___ MATERIALS PROVIDED ___

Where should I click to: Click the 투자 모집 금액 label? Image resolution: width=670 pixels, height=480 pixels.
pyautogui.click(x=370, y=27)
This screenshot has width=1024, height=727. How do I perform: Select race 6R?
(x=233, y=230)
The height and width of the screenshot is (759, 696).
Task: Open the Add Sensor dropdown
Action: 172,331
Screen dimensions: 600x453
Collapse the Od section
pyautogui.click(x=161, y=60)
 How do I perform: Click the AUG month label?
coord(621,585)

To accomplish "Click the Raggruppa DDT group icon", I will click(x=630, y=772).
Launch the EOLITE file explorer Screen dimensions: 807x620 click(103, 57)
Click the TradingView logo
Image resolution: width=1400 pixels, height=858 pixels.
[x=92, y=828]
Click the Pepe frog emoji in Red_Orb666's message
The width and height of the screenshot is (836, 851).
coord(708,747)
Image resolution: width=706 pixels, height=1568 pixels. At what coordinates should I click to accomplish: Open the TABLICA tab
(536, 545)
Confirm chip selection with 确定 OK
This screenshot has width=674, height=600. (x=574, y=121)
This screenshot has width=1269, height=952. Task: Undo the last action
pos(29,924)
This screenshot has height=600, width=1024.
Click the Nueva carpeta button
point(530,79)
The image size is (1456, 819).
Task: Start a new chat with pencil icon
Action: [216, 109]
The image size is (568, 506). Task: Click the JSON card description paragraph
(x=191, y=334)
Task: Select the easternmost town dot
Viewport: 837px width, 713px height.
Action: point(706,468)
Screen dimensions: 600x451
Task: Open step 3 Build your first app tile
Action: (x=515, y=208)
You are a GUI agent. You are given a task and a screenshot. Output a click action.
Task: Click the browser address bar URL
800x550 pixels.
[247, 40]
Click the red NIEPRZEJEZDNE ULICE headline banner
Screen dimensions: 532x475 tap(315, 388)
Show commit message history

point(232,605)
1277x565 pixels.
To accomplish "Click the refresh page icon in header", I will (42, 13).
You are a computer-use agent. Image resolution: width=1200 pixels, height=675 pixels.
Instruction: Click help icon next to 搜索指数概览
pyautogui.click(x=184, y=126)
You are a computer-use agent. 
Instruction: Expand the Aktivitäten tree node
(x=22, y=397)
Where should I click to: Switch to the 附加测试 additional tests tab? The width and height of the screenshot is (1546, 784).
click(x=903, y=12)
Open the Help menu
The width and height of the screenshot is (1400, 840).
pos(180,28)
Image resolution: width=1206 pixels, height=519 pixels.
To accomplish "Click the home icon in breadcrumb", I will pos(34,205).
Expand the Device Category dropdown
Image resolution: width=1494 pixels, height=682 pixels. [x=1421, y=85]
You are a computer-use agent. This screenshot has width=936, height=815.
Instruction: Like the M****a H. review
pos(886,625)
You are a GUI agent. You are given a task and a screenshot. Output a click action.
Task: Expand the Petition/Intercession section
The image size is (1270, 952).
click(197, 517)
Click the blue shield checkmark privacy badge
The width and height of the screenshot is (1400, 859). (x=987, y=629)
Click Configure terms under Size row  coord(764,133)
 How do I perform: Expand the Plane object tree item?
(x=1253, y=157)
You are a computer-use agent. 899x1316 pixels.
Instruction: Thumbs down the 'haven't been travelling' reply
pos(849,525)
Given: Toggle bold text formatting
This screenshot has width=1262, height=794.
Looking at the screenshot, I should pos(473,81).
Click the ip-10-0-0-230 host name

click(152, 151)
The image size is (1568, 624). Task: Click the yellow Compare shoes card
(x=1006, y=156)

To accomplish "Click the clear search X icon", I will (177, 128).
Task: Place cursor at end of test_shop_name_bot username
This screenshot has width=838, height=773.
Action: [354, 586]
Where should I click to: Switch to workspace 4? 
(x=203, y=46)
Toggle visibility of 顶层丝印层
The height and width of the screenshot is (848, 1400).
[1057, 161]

___

**PROBLEM STATEMENT:** Put each line of the listing above into a Markdown table with the columns Row and Line, numbering the rows and leaving out any blank lines.

**TASK RESULT:**
| Row | Line |
|---|---|
| 1 | Where should I click to: Click the 투자 모집 금액 label? Image resolution: width=670 pixels, height=480 pixels. |
| 2 | pyautogui.click(x=370, y=27) |
| 3 | This screenshot has width=1024, height=727. How do I perform: Select race 6R? |
| 4 | (x=233, y=230) |
| 5 | The height and width of the screenshot is (759, 696). |
| 6 | Task: Open the Add Sensor dropdown |
| 7 | Action: 172,331 |
| 8 | Screen dimensions: 600x453 |
| 9 | Collapse the Od section |
| 10 | pyautogui.click(x=161, y=60) |
| 11 |  How do I perform: Click the AUG month label? |
| 12 | coord(621,585) |
| 13 | To accomplish "Click the Raggruppa DDT group icon", I will click(x=630, y=772). |
| 14 | Launch the EOLITE file explorer Screen dimensions: 807x620 click(103, 57) |
| 15 | Click the TradingView logo |
| 16 | Image resolution: width=1400 pixels, height=858 pixels. |
| 17 | [x=92, y=828] |
| 18 | Click the Pepe frog emoji in Red_Orb666's message |
| 19 | The width and height of the screenshot is (836, 851). |
| 20 | coord(708,747) |
| 21 | Image resolution: width=706 pixels, height=1568 pixels. At what coordinates should I click to accomplish: Open the TABLICA tab |
| 22 | (536, 545) |
| 23 | Confirm chip selection with 确定 OK |
| 24 | This screenshot has width=674, height=600. (x=574, y=121) |
| 25 | This screenshot has width=1269, height=952. Task: Undo the last action |
| 26 | pos(29,924) |
| 27 | This screenshot has height=600, width=1024. |
| 28 | Click the Nueva carpeta button |
| 29 | point(530,79) |
| 30 | The image size is (1456, 819). |
| 31 | Task: Start a new chat with pencil icon |
| 32 | Action: [216, 109] |
| 33 | The image size is (568, 506). Task: Click the JSON card description paragraph |
| 34 | (x=191, y=334) |
| 35 | Task: Select the easternmost town dot |
| 36 | Viewport: 837px width, 713px height. |
| 37 | Action: point(706,468) |
| 38 | Screen dimensions: 600x451 |
| 39 | Task: Open step 3 Build your first app tile |
| 40 | Action: (x=515, y=208) |
| 41 | You are a GUI agent. You are given a task and a screenshot. Output a click action. |
| 42 | Task: Click the browser address bar URL |
| 43 | 800x550 pixels. |
| 44 | [247, 40] |
| 45 | Click the red NIEPRZEJEZDNE ULICE headline banner |
| 46 | Screen dimensions: 532x475 tap(315, 388) |
| 47 | Show commit message history |
| 48 | point(232,605) |
| 49 | 1277x565 pixels. |
| 50 | To accomplish "Click the refresh page icon in header", I will (42, 13). |
| 51 | You are a computer-use agent. Image resolution: width=1200 pixels, height=675 pixels. |
| 52 | Instruction: Click help icon next to 搜索指数概览 |
| 53 | pyautogui.click(x=184, y=126) |
| 54 | You are a computer-use agent.  |
| 55 | Instruction: Expand the Aktivitäten tree node |
| 56 | (x=22, y=397) |
| 57 | Where should I click to: Switch to the 附加测试 additional tests tab? The width and height of the screenshot is (1546, 784). |
| 58 | click(x=903, y=12) |
| 59 | Open the Help menu |
| 60 | The width and height of the screenshot is (1400, 840). |
| 61 | pos(180,28) |
| 62 | Image resolution: width=1206 pixels, height=519 pixels. |
| 63 | To accomplish "Click the home icon in breadcrumb", I will pos(34,205). |
| 64 | Expand the Device Category dropdown |
| 65 | Image resolution: width=1494 pixels, height=682 pixels. [x=1421, y=85] |
| 66 | You are a computer-use agent. This screenshot has width=936, height=815. |
| 67 | Instruction: Like the M****a H. review |
| 68 | pos(886,625) |
| 69 | You are a GUI agent. You are given a task and a screenshot. Output a click action. |
| 70 | Task: Expand the Petition/Intercession section |
| 71 | The image size is (1270, 952). |
| 72 | click(197, 517) |
| 73 | Click the blue shield checkmark privacy badge |
| 74 | The width and height of the screenshot is (1400, 859). (x=987, y=629) |
| 75 | Click Configure terms under Size row  coord(764,133) |
| 76 |  How do I perform: Expand the Plane object tree item? |
| 77 | (x=1253, y=157) |
| 78 | You are a computer-use agent. 899x1316 pixels. |
| 79 | Instruction: Thumbs down the 'haven't been travelling' reply |
| 80 | pos(849,525) |
| 81 | Given: Toggle bold text formatting |
| 82 | This screenshot has width=1262, height=794. |
| 83 | Looking at the screenshot, I should pos(473,81). |
| 84 | Click the ip-10-0-0-230 host name |
| 85 | click(152, 151) |
| 86 | The image size is (1568, 624). Task: Click the yellow Compare shoes card |
| 87 | (x=1006, y=156) |
| 88 | To accomplish "Click the clear search X icon", I will (177, 128). |
| 89 | Task: Place cursor at end of test_shop_name_bot username |
| 90 | This screenshot has width=838, height=773. |
| 91 | Action: [354, 586] |
| 92 | Where should I click to: Switch to workspace 4?  |
| 93 | (x=203, y=46) |
| 94 | Toggle visibility of 顶层丝印层 |
| 95 | The height and width of the screenshot is (848, 1400). |
| 96 | [1057, 161] |